Quem pula essa etapa produz um catálogo elegante de serviços que ninguém procura.

Duas coisas que quase ninguém vai te dizer

A primeira: você não precisa chegar ao fim. Existe uma escada que vai do totalmente customizado até plataforma — metodologia licenciada, white-label, software. O mercado empurra todo mundo para o topo dessa escada. Mas o degrau em que a maioria das empresas deveria parar é o do meio: ofertas com escopo claro, preço fixo e processo padronizado. É ali que está quase todo o ganho. Virar SaaS é outra empresa, com outro risco, e não é obrigação de ninguém.

A segunda: não produtize tudo. Um equilíbrio saudável para a maior parte das empresas fica em algo perto de metade produtizado, metade customizado. O trabalho sob medida para cliente sofisticado continua sendo, muitas vezes, o mais lucrativo que existe — e é ele que alimenta o laboratório de onde saem os próximos produtos.

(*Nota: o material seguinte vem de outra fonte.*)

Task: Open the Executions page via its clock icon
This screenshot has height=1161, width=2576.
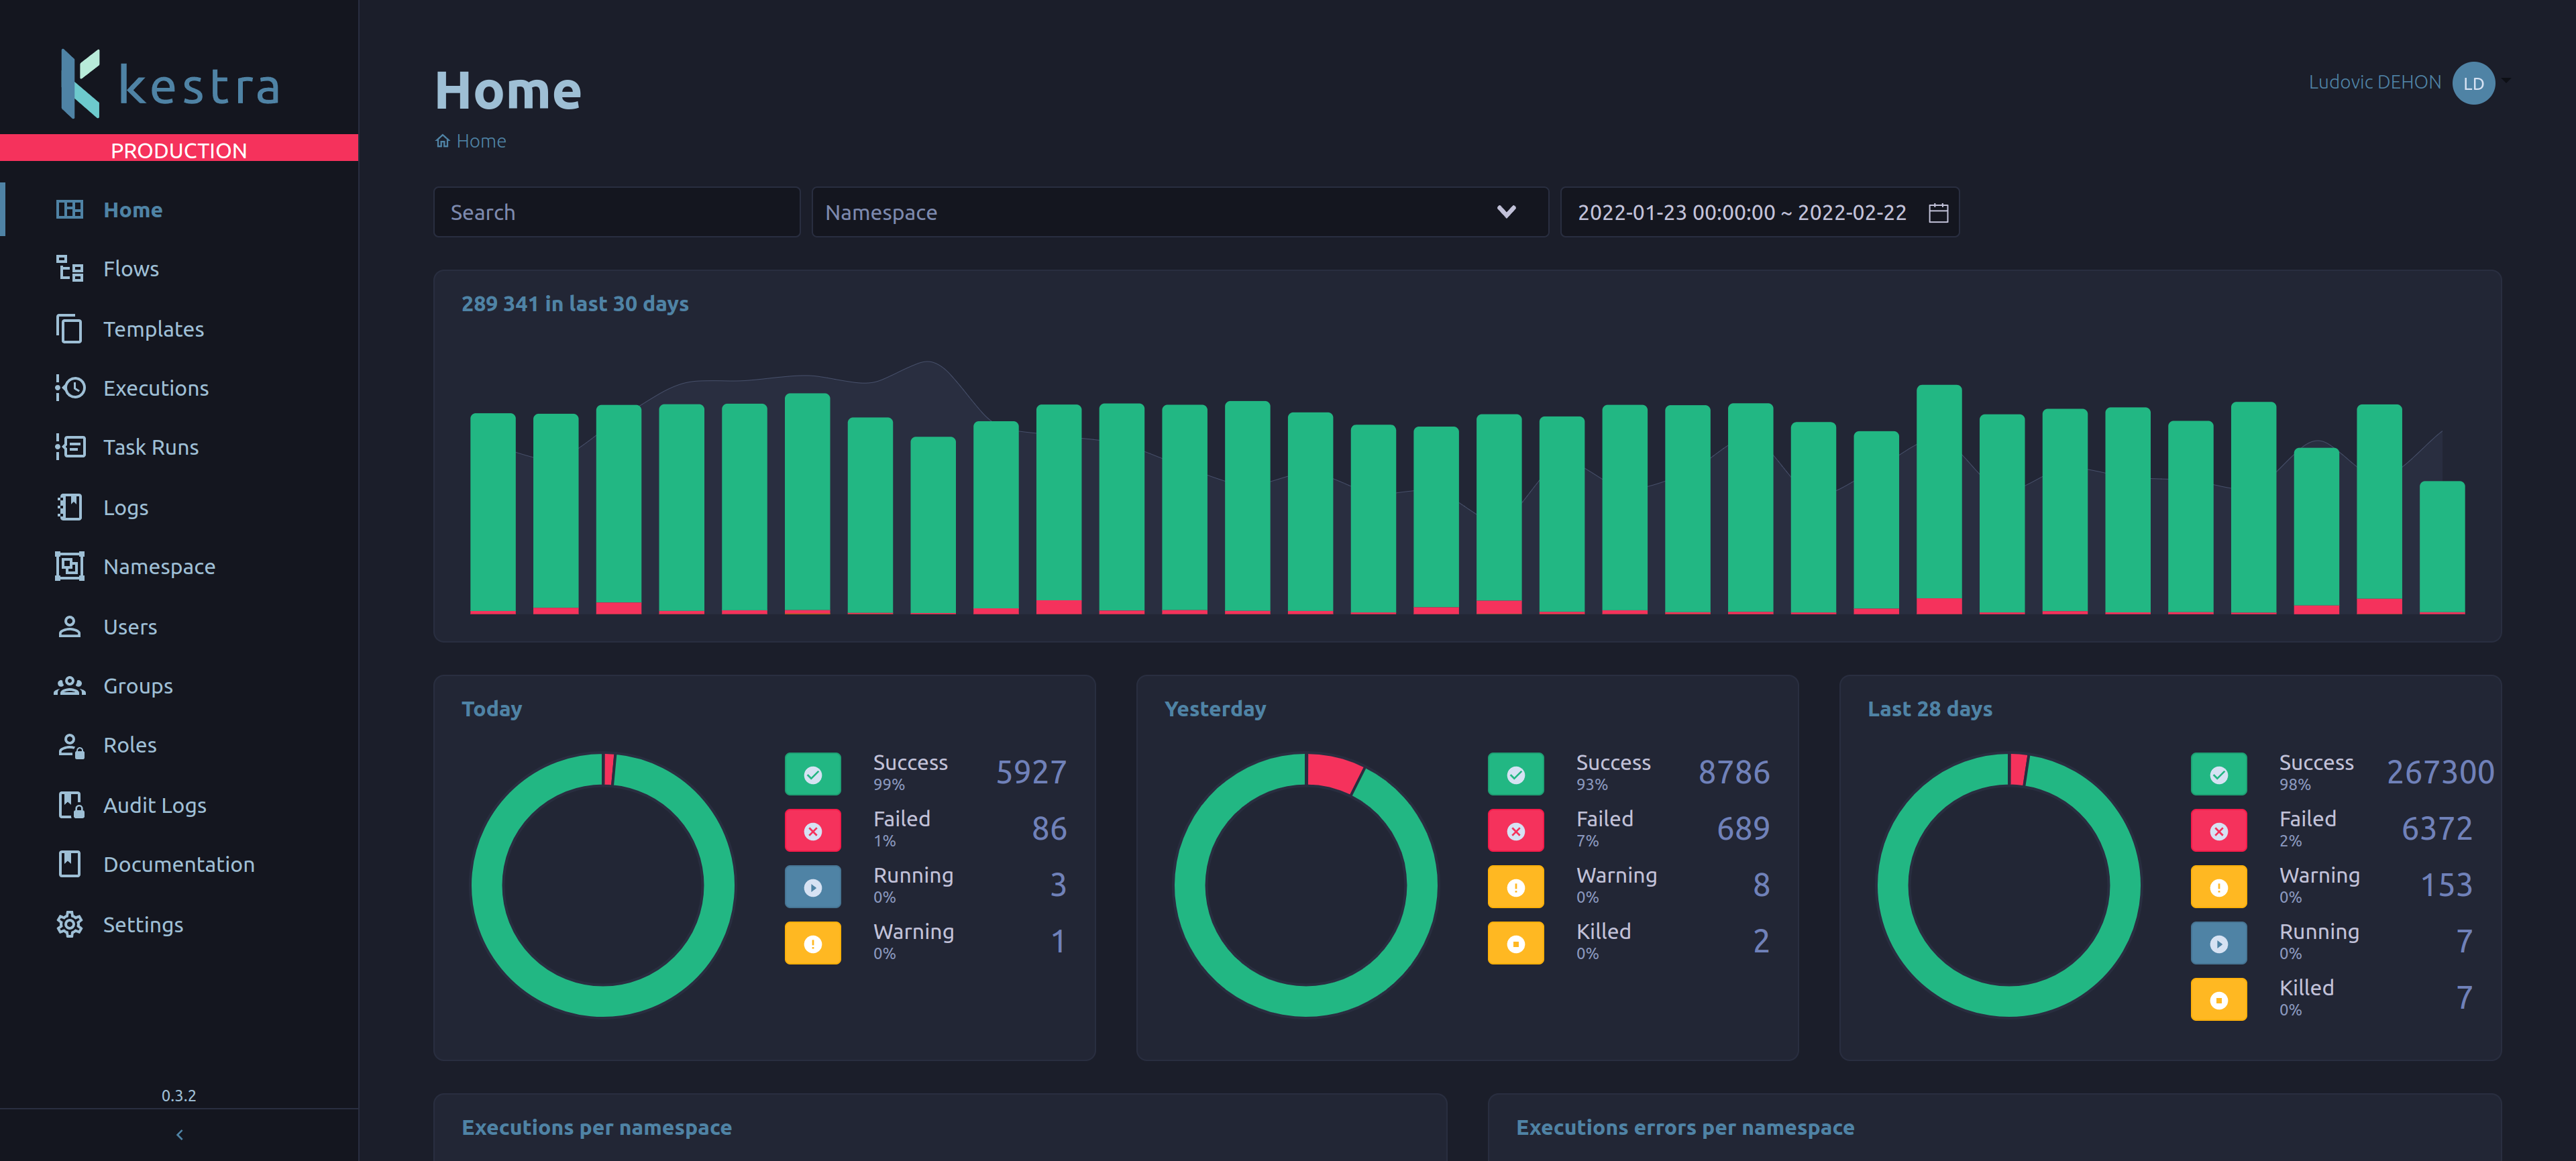Action: [70, 388]
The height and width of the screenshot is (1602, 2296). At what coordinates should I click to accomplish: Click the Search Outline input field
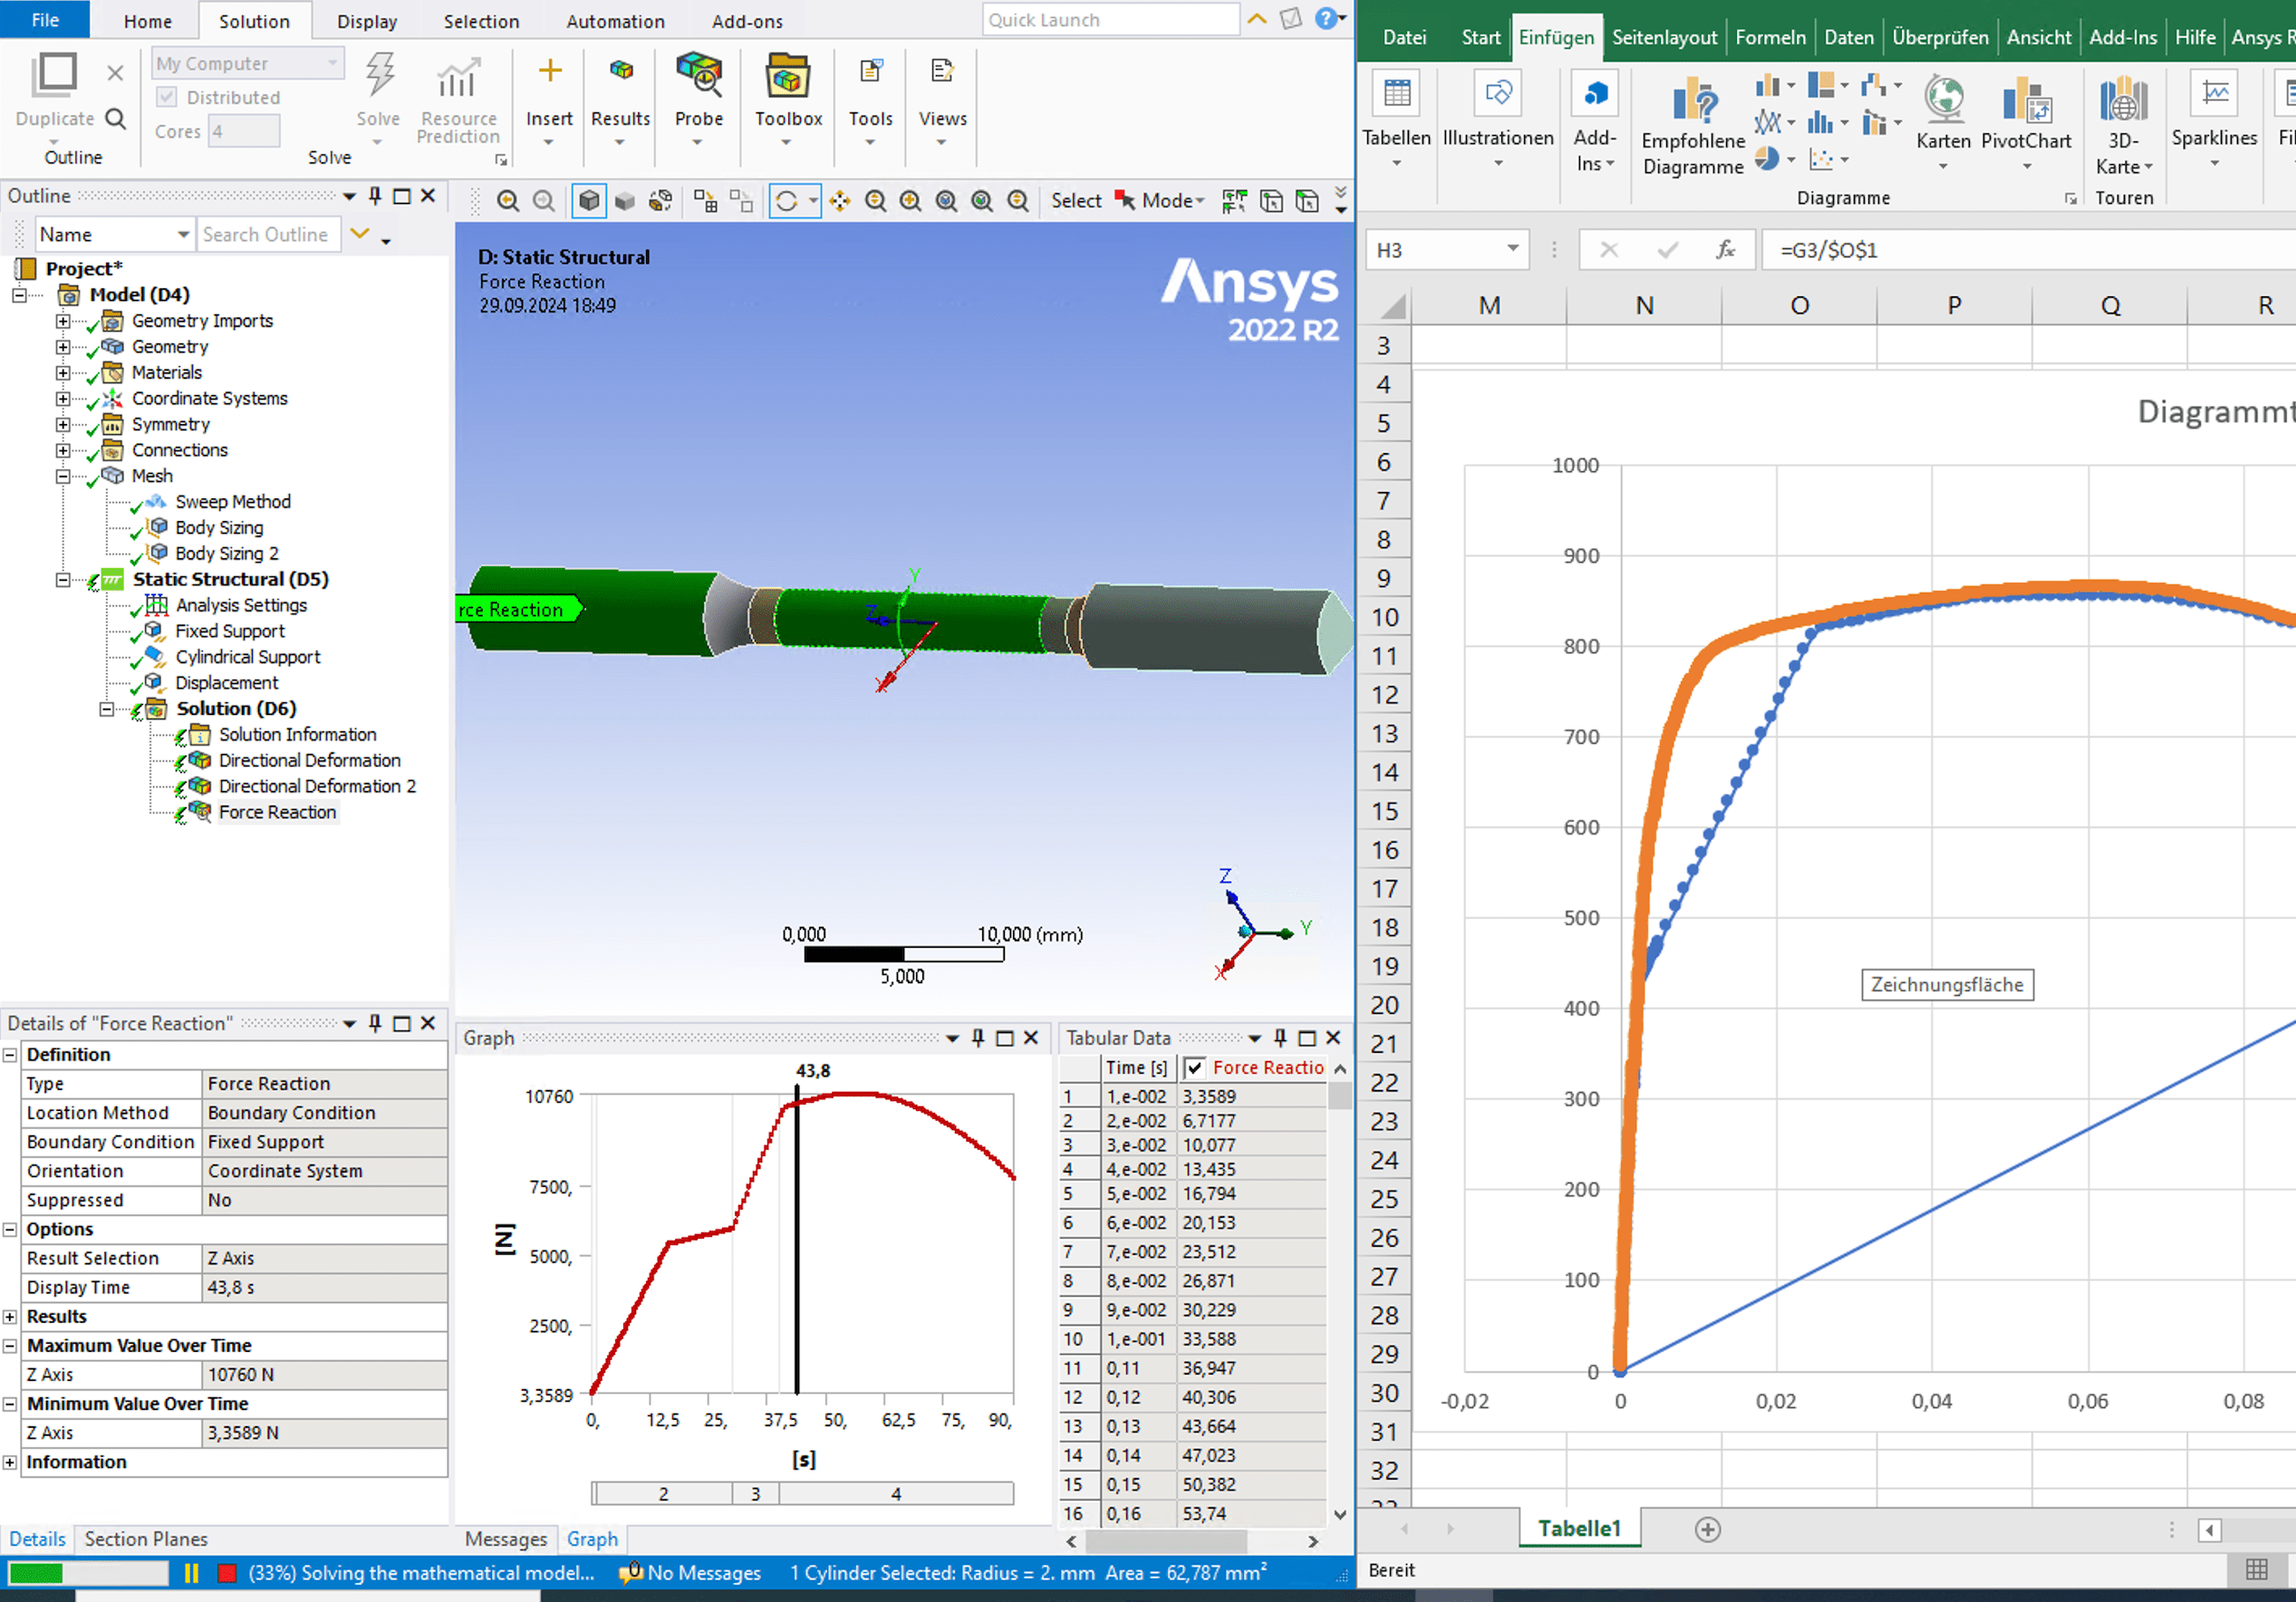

Produtizar cem por cento não é maturidade. É perder a parte do negócio que ainda aprende.

O resumo

Empacotar muda como você apresenta. Produtizar muda o que você é.

Uma dá para fazer numa tarde, com um designer e uma tabela de preços. A outra leva meses, incomoda o time inteiro e obriga a escrever o que ninguém nunca escreveu.

Só que uma delas constrói patrimônio. E não é a rápida.